===== PROVIDED DATA =====

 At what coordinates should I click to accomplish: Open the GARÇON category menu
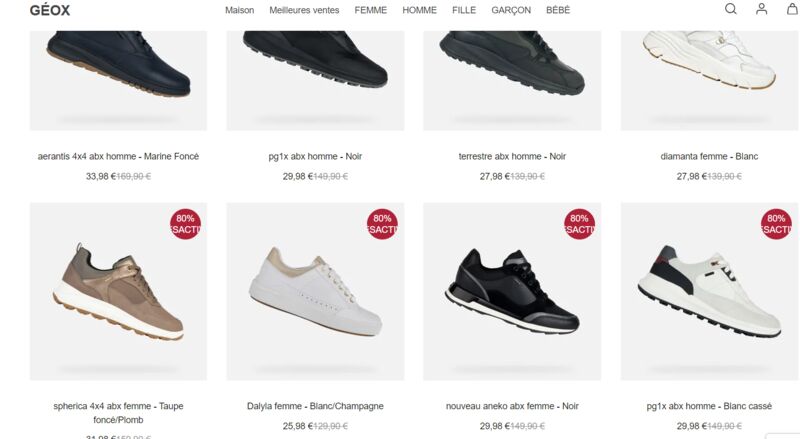(x=511, y=10)
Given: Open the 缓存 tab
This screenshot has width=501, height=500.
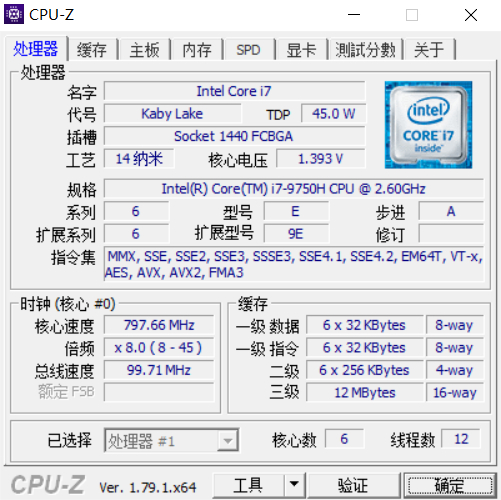Looking at the screenshot, I should pos(92,50).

=====

#### DIRECTIONS:
Please arrange the lines of the material above as a Markdown table with the columns "No." and "Line". Number the rows, skip any blank lines, and leave the pictures out of the answer.

#### WRITTEN SOLUTION:
| No. | Line |
|---|---|
| 1 |  At what coordinates should I click to accomplish: Open the GARÇON category menu |
| 2 | (x=511, y=10) |
| 3 | Given: Open the 缓存 tab |
| 4 | This screenshot has width=501, height=500. |
| 5 | Looking at the screenshot, I should pos(92,50). |